If you are like millions of Americans buying into the dream of home ownership, today begins a new era, as landmark changes go into place that will ostensibly fuel lower commissions paid by consumers. This is not small potatoes we’re talking about here, but serious cash that can be saved at the closing table by sellers across the land. So how did we get here? The rules were agreed to by the National Association of Realtors, as part of a $418 million settlement into antitrust claims. The rules are designed to transform the way Realtors get paid and who pays them. The changes have just started and the affects could be profound.
Anyone who has every sold a home knows how painful the expenses are associated with a real estate closing, especially the gut punch of Realtor fees. One typically shells out 6% of the sale price, regardless of home value or effort put forth. Thus, the seller of a $100,000 home would pay $6,000 in commissions, and the seller of a $1,000,000 would pay $60,000, for often times performing very similar work. It’s always been the saying in the real estate business that you either list or parish, meaning it’s tough to make it being strictly on the buy side, or representing home buyers. Now the situation is even more tenuous.
The seller in the past would pay not only the commission for his broker, but would also pick up the tab for the buyers broker. This is where the crux of the issue was, and where the changes are most likely to be draconian. As mentioned, today is the first day the court has mandated that changes take place, but certain states have already begun transitioning into the new models. Thus far, it’s been everything from the status quo to commissions being cut in half. The graphic below depicts the old model.

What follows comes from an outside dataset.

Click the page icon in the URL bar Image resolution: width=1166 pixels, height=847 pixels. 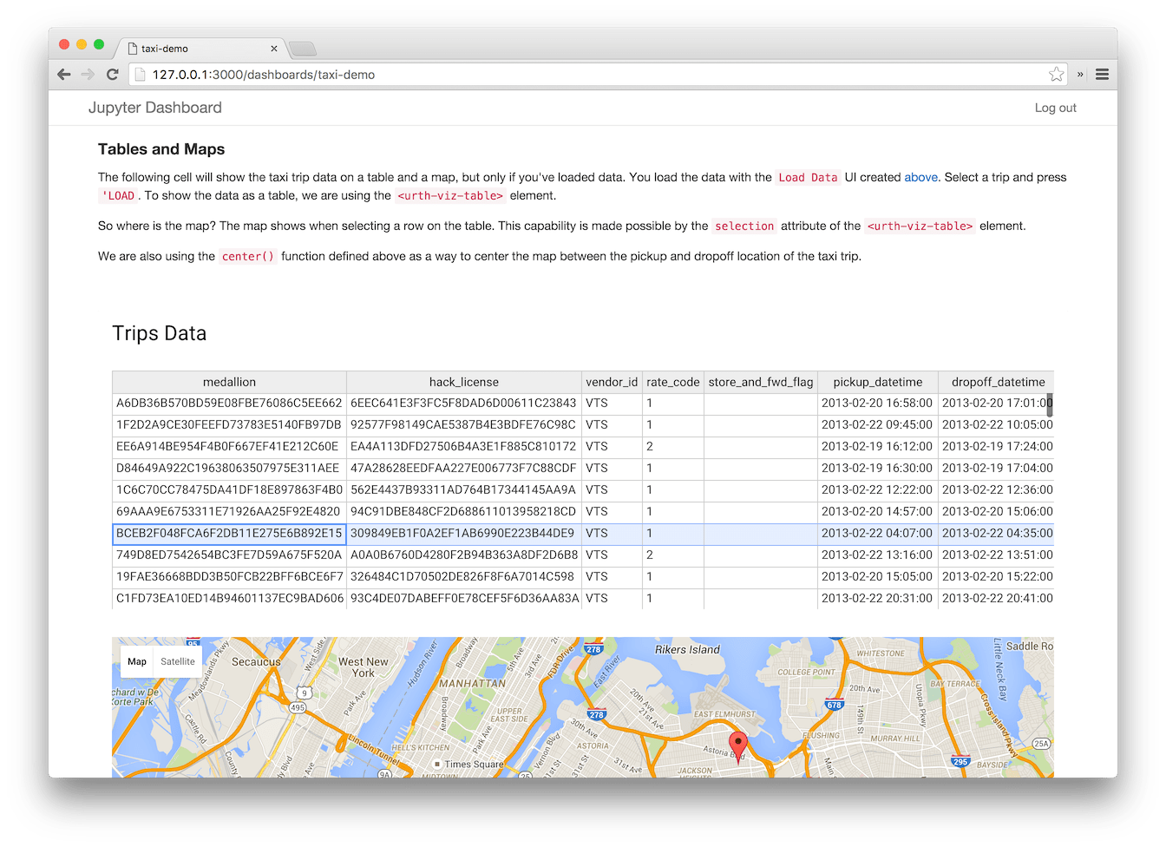(x=140, y=75)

Agents will try to push back on the changes as one might expect. New sellers may hear that an agent or firm won’t work with them to list their property unless they execute an agreement for 6%. In some situations it may make sense to work with an experienced firm that knows the market you are selling in. Particular if it’s a slow market or if your home is particularly challenging to sell. One suspects that the market around real estate commissions will become much more efficient as we go into the early and later innings of these mandated changes. New models will be rolled out on the buy side that will undercut the old model of a buyer’s agent receiving a 3% fee from the seller. Just as there is an efficient market hypothesis in finance, which says that all known information is immediately factored into the price of a stock or security, the real estate market will also become more efficient. My guess is that only a small number of people actually know these changes are transpiring. Over time, once individuals in mass realize the substantial savings available, new pricing models will drive the commission structure event lower.

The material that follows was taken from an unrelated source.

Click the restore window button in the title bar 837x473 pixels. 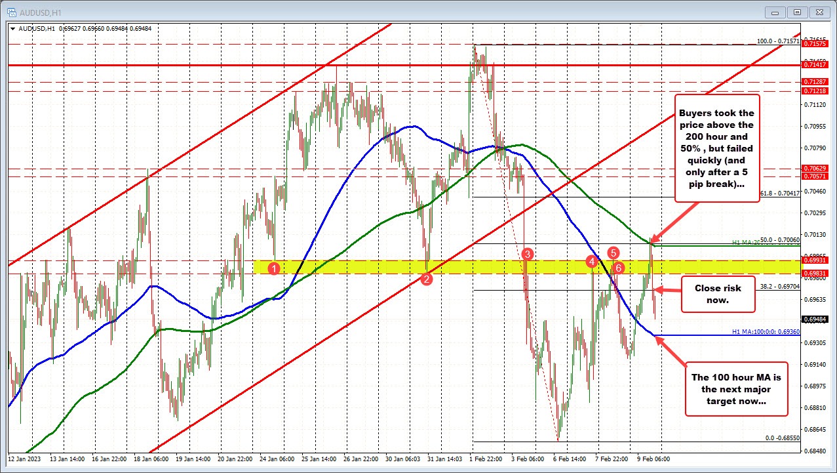796,12
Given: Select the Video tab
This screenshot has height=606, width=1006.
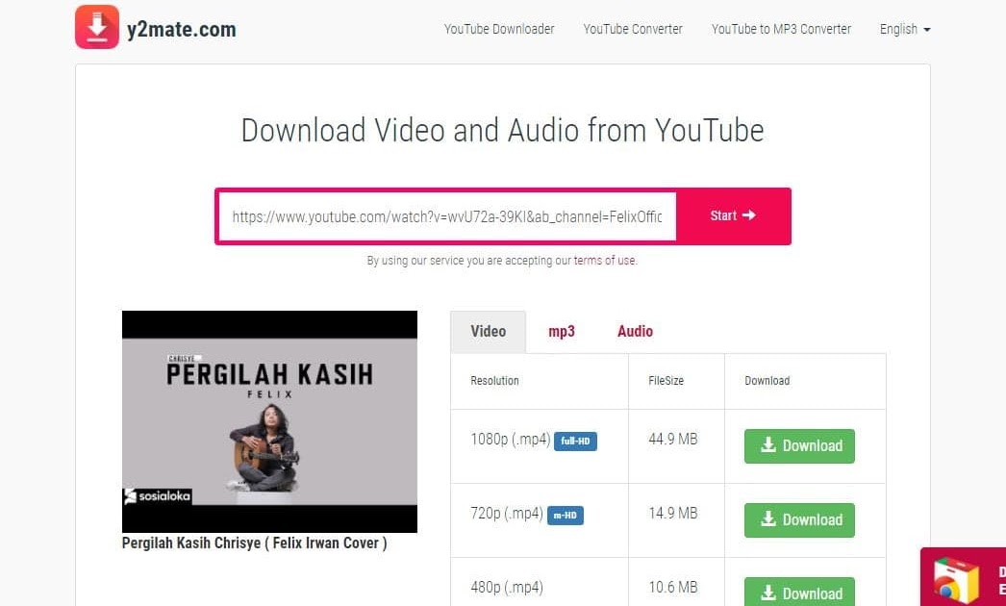Looking at the screenshot, I should tap(489, 331).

As the chart above shows, the system on the buyer’s side is now highly negotiable. According to the NAR, buyers must now sign a legally binding representation agreement with their agent before they can begin touring homes together. This may be daunting to many, signing an agreement that is in essence open ended. According to Norm Miller, professor emeritus of real estate at the University of San Diego, “The idea is if buyers are aware that they can negotiate commissions and that if they, in fact, do pay them, not the seller, it might create a more completive market and possibly a menu of services in the future that would be more comparable to other developed countries.”
So we see that this is a big win for home owners, and probably a big gut punch for many real estate agents and smaller firms. With that said, what does this do, if anything, to pricing in the overall market? First and foremost, it is reality that interest rates have the biggest impact on the market and pricing in general. We’ve seen direct results of this over the past several years as mortgage rates climbed with Fed hikes and inflation to hit multi-decade highs. Aside from mortgage rates, it’s likely that the bigger players in the market, i.e. Re/Max, Coldwell Banker et al will at some point compete on price, forcing others to lower costs or perish. Experts have been slow in making comparisons to the securities brokerage firms, travel agencies, etc., who all were forced, not by proxy, but by the efficient market, to lower or eliminate commissions and change the model to profit elsewhere. It’s not if this is going to happen in real estate, the only question is when.